Well, Kristen was not exaggerating about the hooker thing.

Don’t ask me how my dear friend, who had two kids in two years, has somehow escaped with the body of a supermodel. She’s dressed in white hot shorts, black tank top, trench coat and red patent-leather Miu Miu peep-toe sling-back pumps and looking very Nikki Hilton meets Gwen Stefani. Gorgeous.

“When I was walking out the door, my husband told me I look ridiculous,” she said. “But I don’t care. I don’t even care that I’m f-ing freezing!”

Kristen hoarded the male attention all night long, which was a little unfortunate for us girls who actually had clothes on.

Girls night out ran into boy’s night out at the Fly Lounge, where everyone we were trying to avoid was already at least 10 drinks deep. Bottle service is all the rage these days, and the cost of this little luxury will run you hundreds of dollars if you’re not careful: As the two fortysomething architects whose bright idea it was to order it can attest: Their bill was a sweet $650. I have to admit, I was a little put off by the Fly Lounge on opening night, but might be coming around a little.
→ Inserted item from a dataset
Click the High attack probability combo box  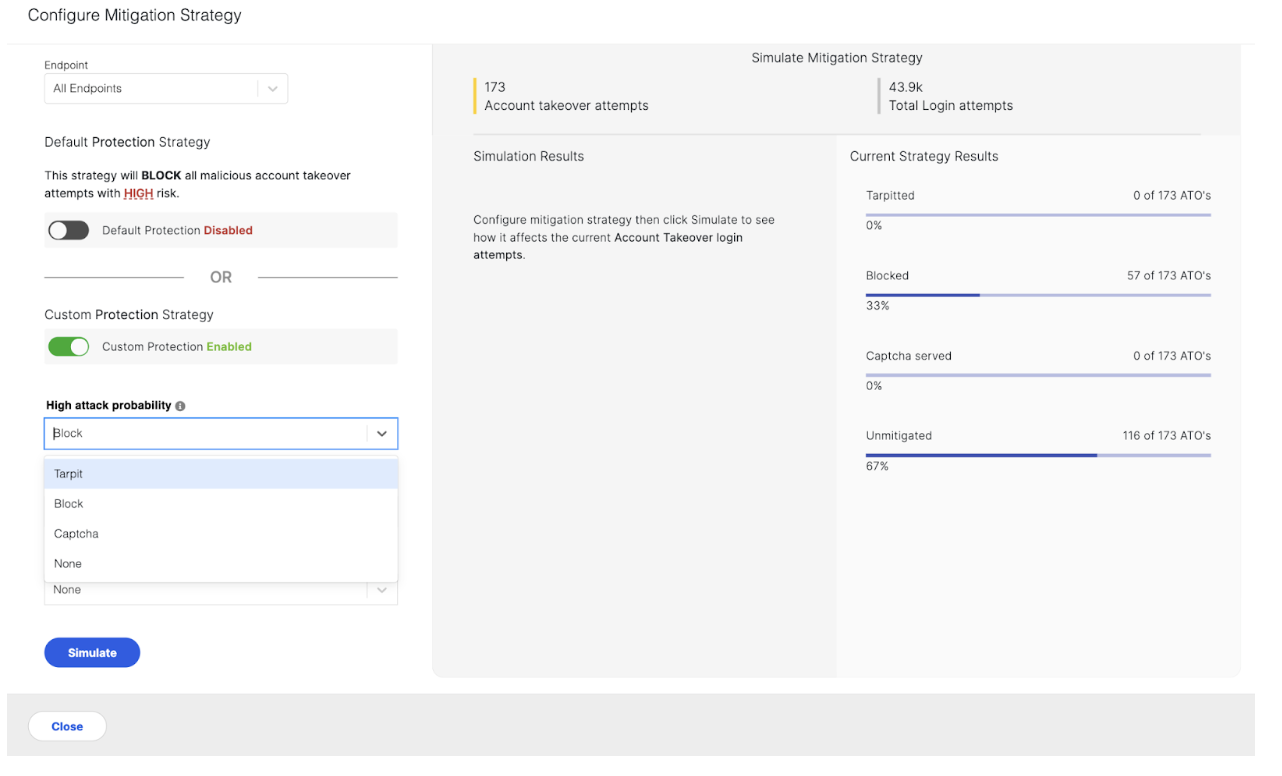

I had left my wallet in Denver and thanks to these high rollers, I partied all night long until the lights came on without spending a dime.
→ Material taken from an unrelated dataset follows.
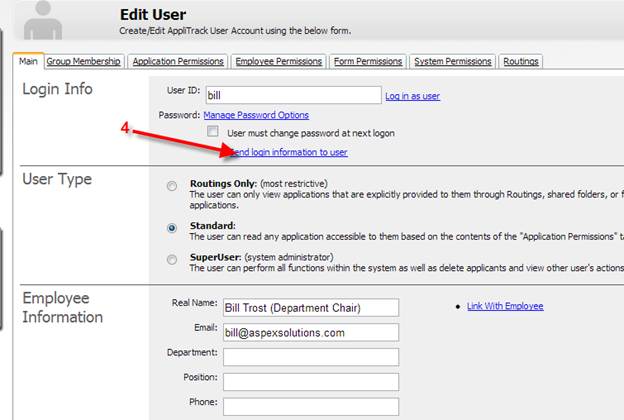Enable User must change password checkbox
Screen dimensions: 624x420
coord(213,132)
Things just got better on Saturday when John dragged me to the Hickory House during hangover hour (that’d be 11:30 a.m. for you square types) and we were seated in the quiet, almost-empty dining room and fed within 20 minutes instead of the usual two hours. We managed to whittle away a few hours doing errands and napping in the sun before heading to the Aspen Brewery for a beer. They even let Psycho Paws come inside, where he cavorted with two adorable boxer puppies before trying to eat one as a snack. I just love the vibe in there as it’s very young-mountain-town, very Colorado, which Aspen seems to have less and less of these days (see: Fly Lounge).

From there we went to some environmental thing at the Cantina where we got free drinks, free swag, and ran into half of our friends, who then led us over to the block party that had been rocking all day long at the Aspen Fire Department.

I’ve always said my favorite men are either rugby players, ski patrollers or firefighters and I’m sticking by that. These guys are not messing around and really know how to throw a tear-the-walls-down party. I mean that literally, because people were bashing into the old sheet rock with whatever means they could find. Had I not known that we are a truly fun-loving community, I might have even been a little scared.

It was festive for sure, but a little bit sad ” more out with the old and in with the new. You gotta throw these guys some props for not only keeping us safe (as volunteers no less) but tossing out an all-American shindig complete with Budweisers, hot dogs, macaroni salad, and a rock cover band willing to play a 10-hour set. You guys rule!

Speaking of thanks, I also have to give a shout out to my boys at the Aspen Highlands Ski Patrol for giving us not just one, but two, last magical weekends on the mountain. Had it not been for you guys, I might have missed out entirely on that sweet spring riding that gets me pumped for next season as soon as the lifts close. Love you!

I guess I don’t understand why everyone bails out of town as soon as the lifts close. Clearly, the fun has only just begun.